* _Your assignment_: Which lines of the records below contain the word "Viewport"? Show each one.

Source data section start

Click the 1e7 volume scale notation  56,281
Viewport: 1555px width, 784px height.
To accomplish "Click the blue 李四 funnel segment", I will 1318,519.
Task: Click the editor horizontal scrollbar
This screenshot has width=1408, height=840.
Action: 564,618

Source data section end
Source data section start

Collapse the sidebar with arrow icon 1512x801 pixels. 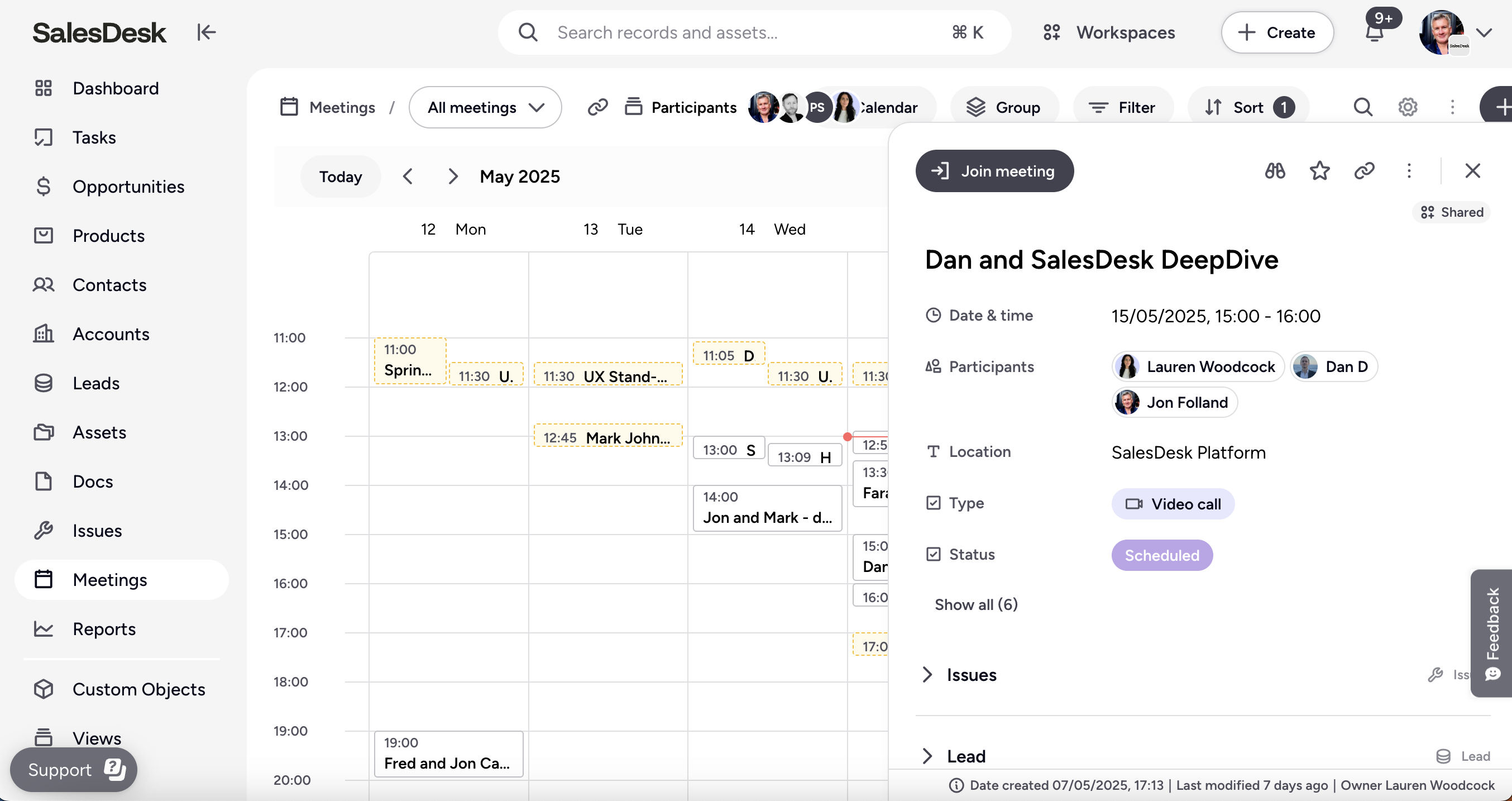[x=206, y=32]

Source data section end
Source data section start

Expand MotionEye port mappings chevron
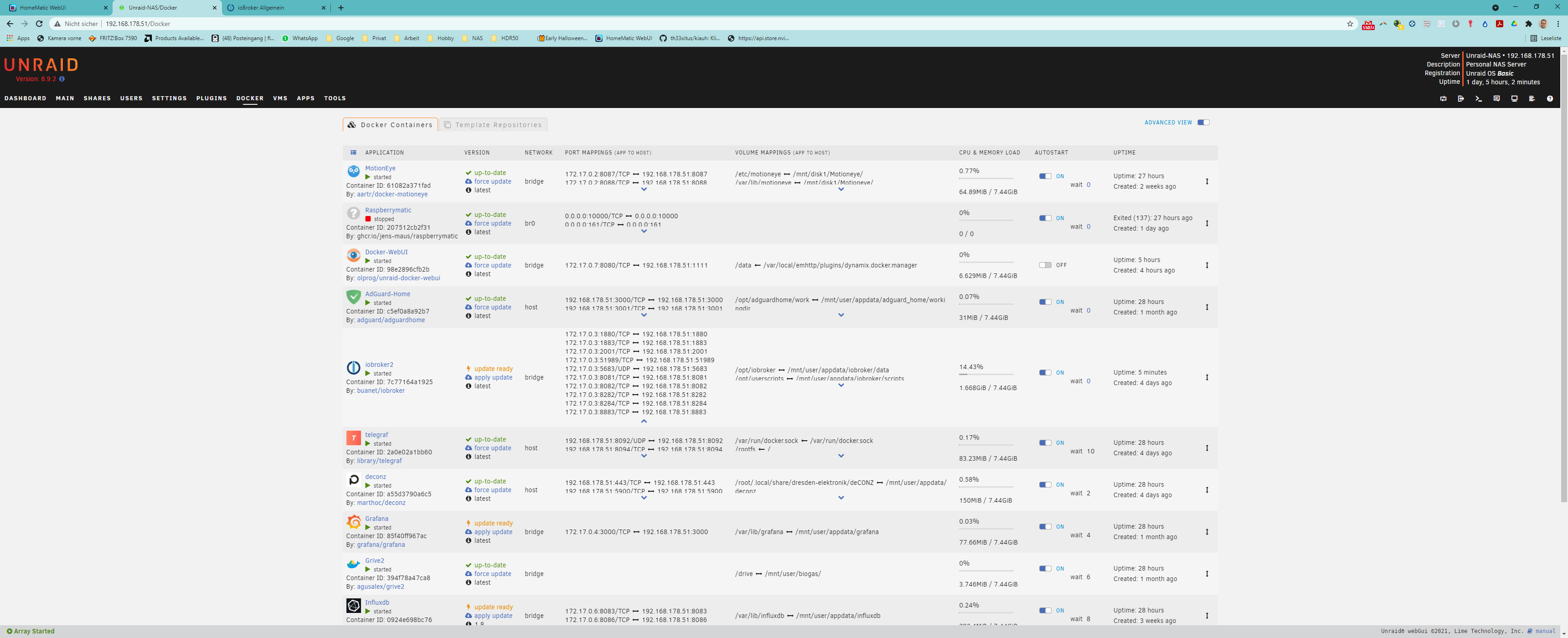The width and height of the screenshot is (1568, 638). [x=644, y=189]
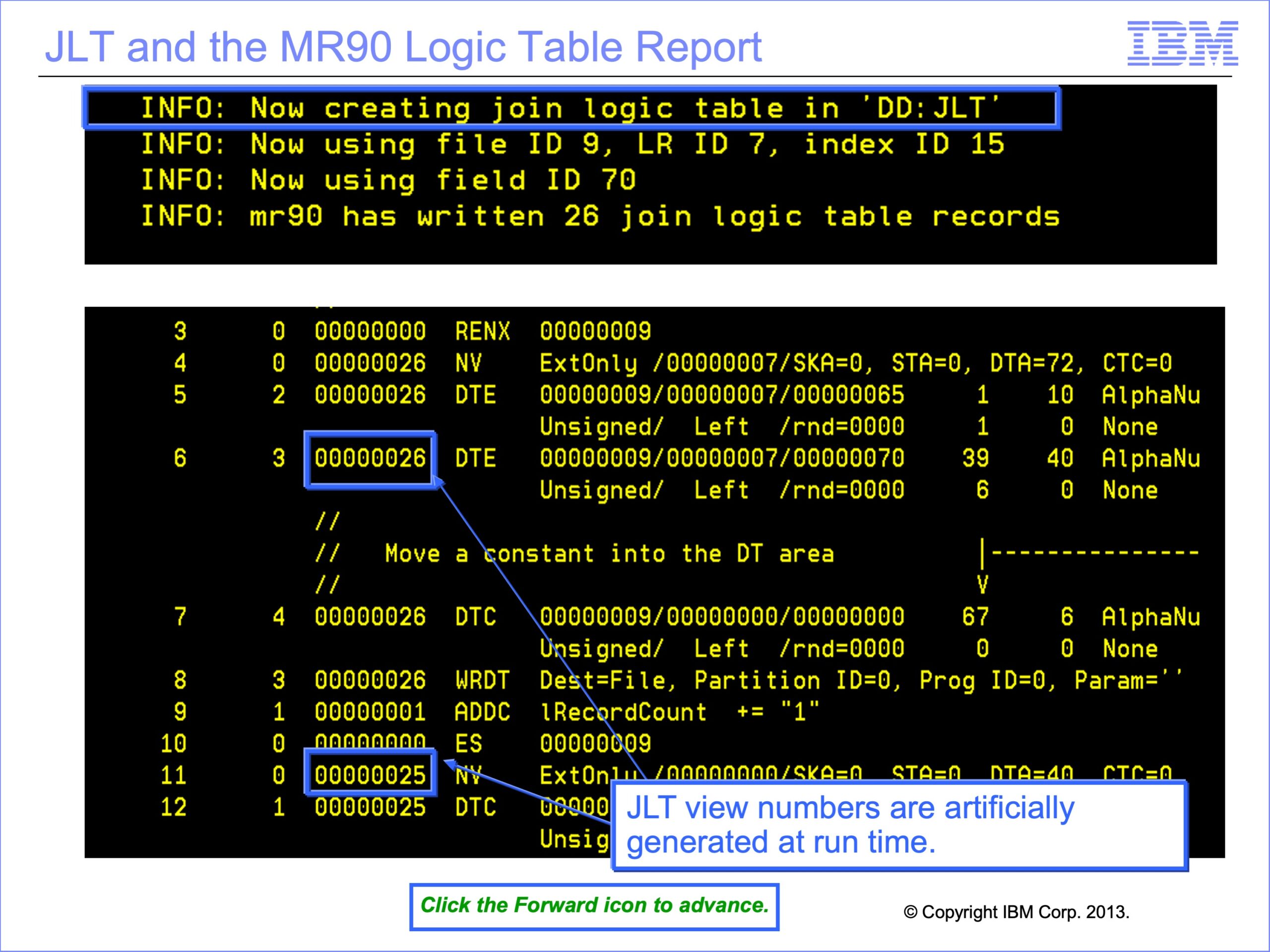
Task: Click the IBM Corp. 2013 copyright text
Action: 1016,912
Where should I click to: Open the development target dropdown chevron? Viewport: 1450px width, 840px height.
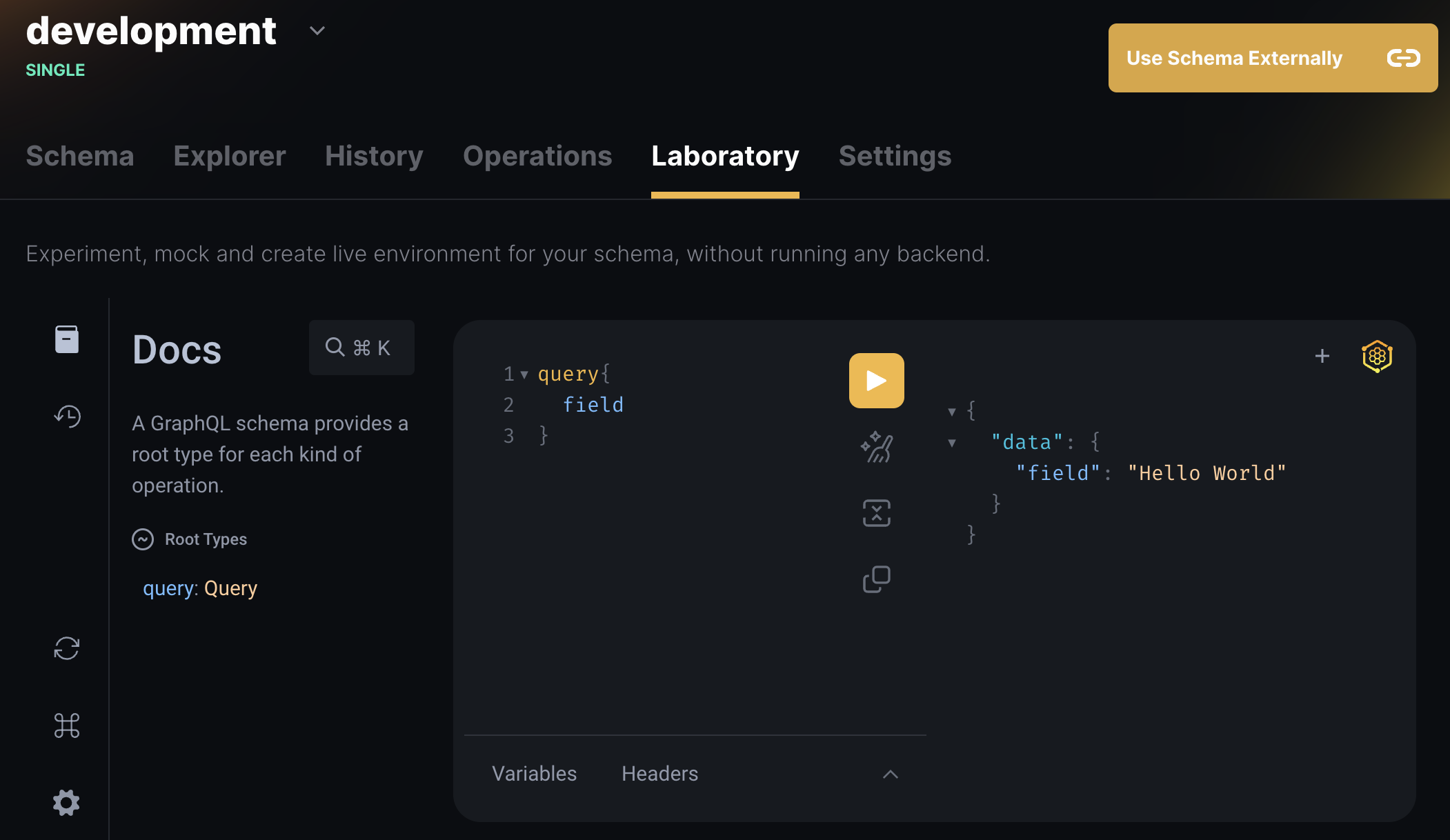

Source data section end

* _Written response_:
Viewport: 1555px width, 784px height.
Where should I click to: Open the development target dropdown chevron? Viewport: 1450px width, 840px height.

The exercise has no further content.